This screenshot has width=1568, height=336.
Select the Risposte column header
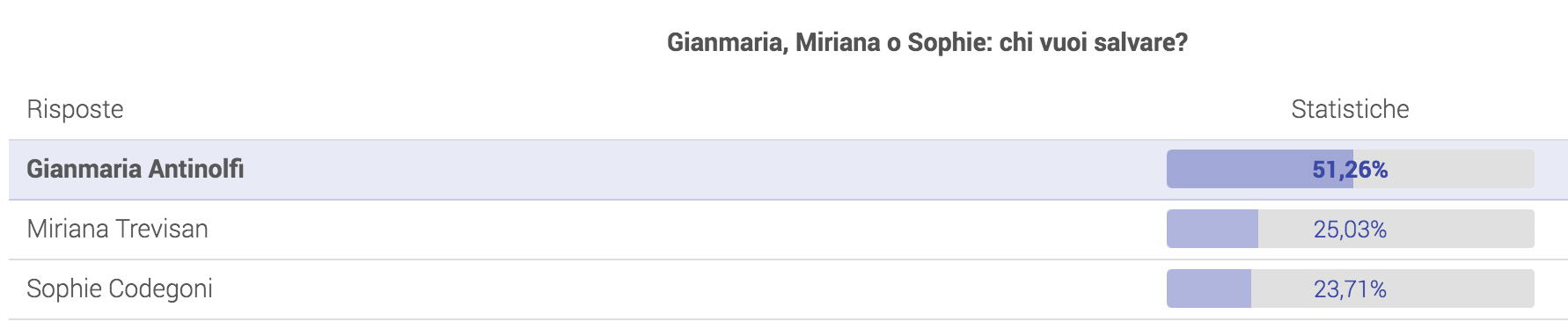(75, 109)
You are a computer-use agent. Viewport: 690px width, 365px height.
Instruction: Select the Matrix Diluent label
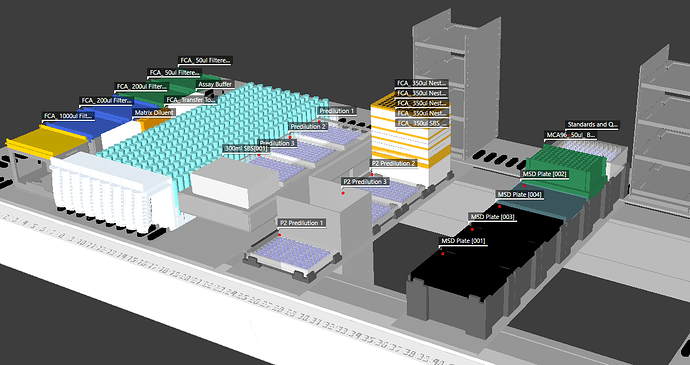pyautogui.click(x=154, y=113)
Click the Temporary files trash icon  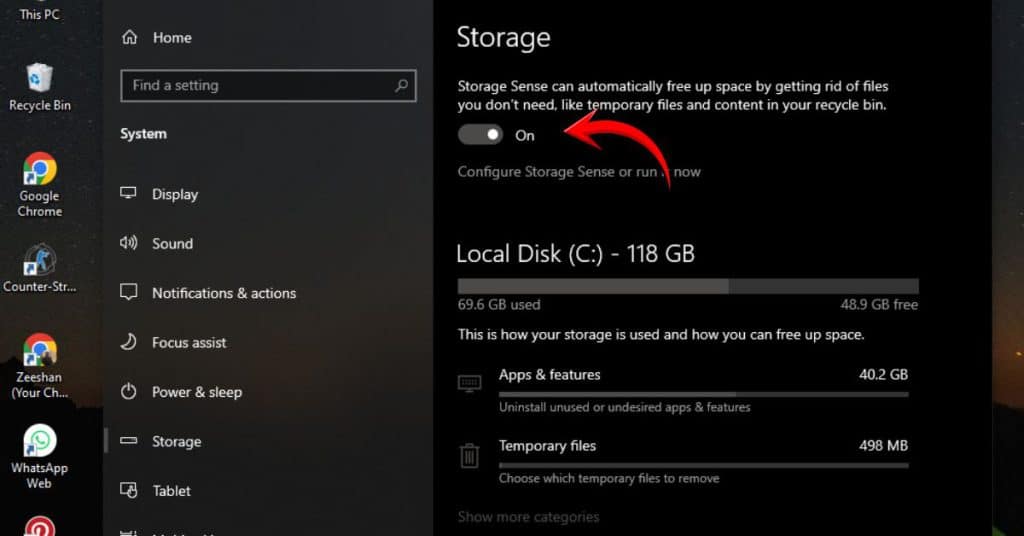469,456
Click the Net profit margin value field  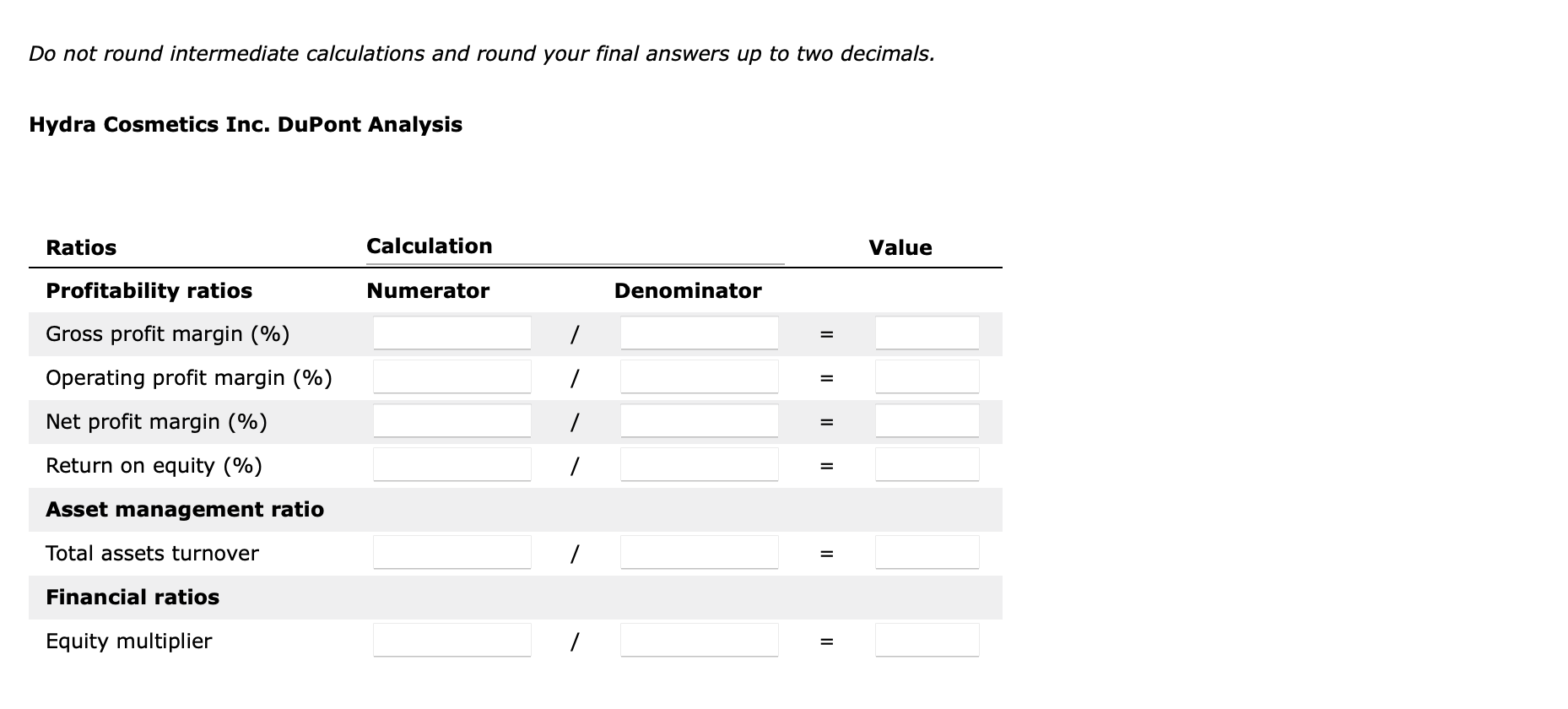tap(925, 421)
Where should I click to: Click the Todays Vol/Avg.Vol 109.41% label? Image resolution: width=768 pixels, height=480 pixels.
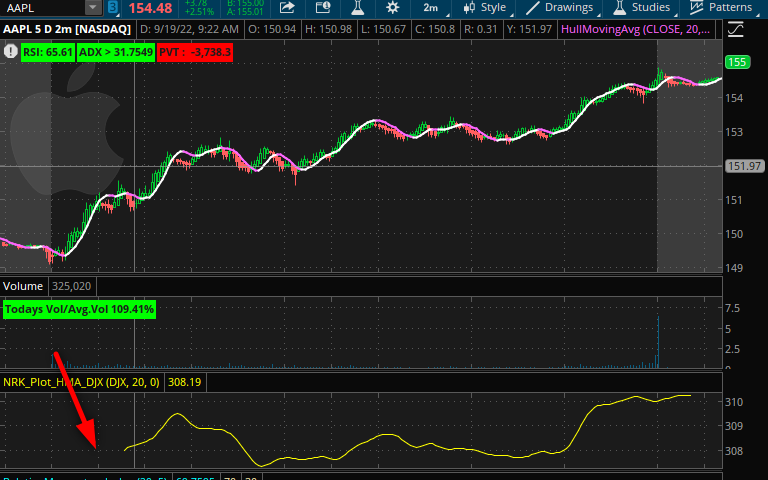click(79, 310)
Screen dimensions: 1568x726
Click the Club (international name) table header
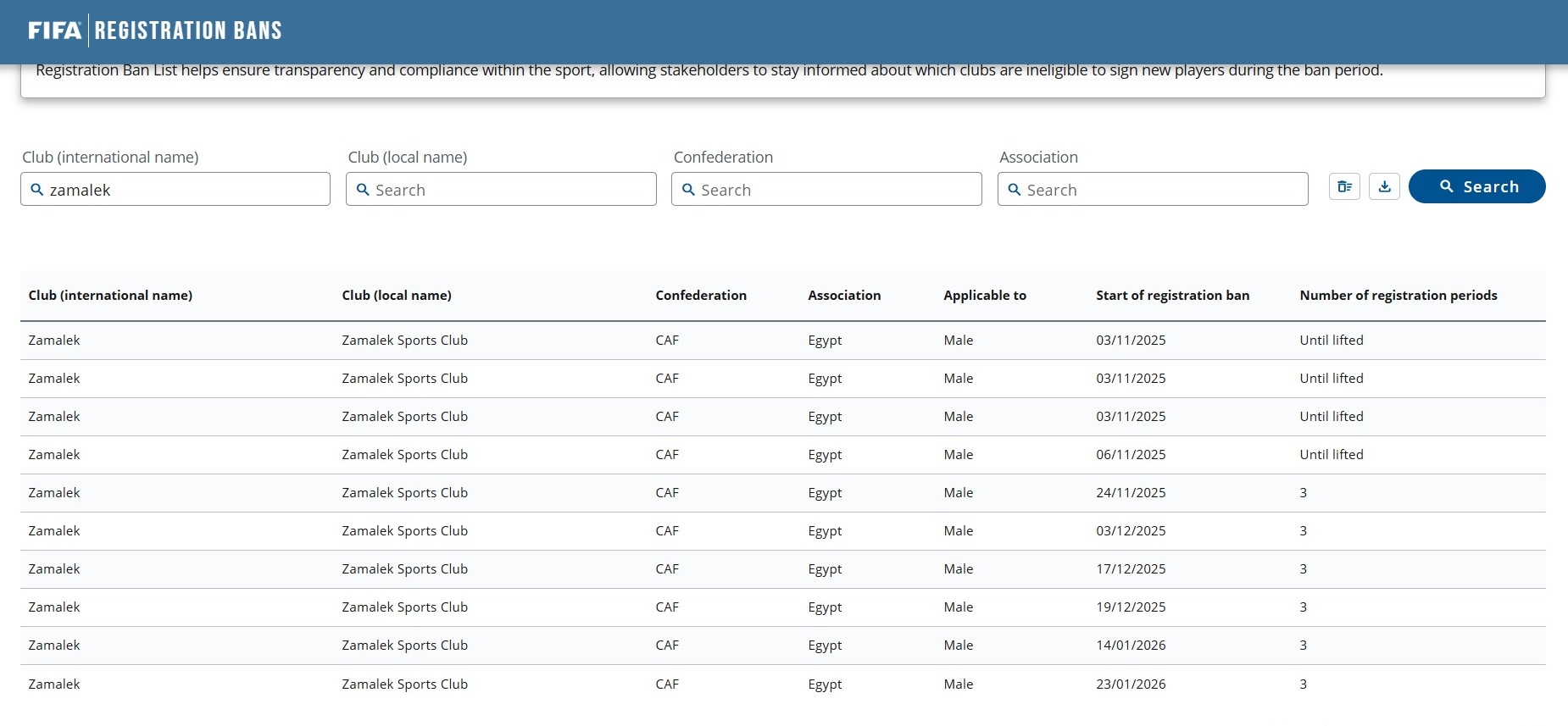[110, 296]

##########

Exercise description: Word for word, reproduce each line from the one with "Screen dimensions: 1568x726" through the last line of the material above, both included, and drop the pictures.

Result for this exercise:
Screen dimensions: 1568x726
Click the Club (international name) table header
[110, 296]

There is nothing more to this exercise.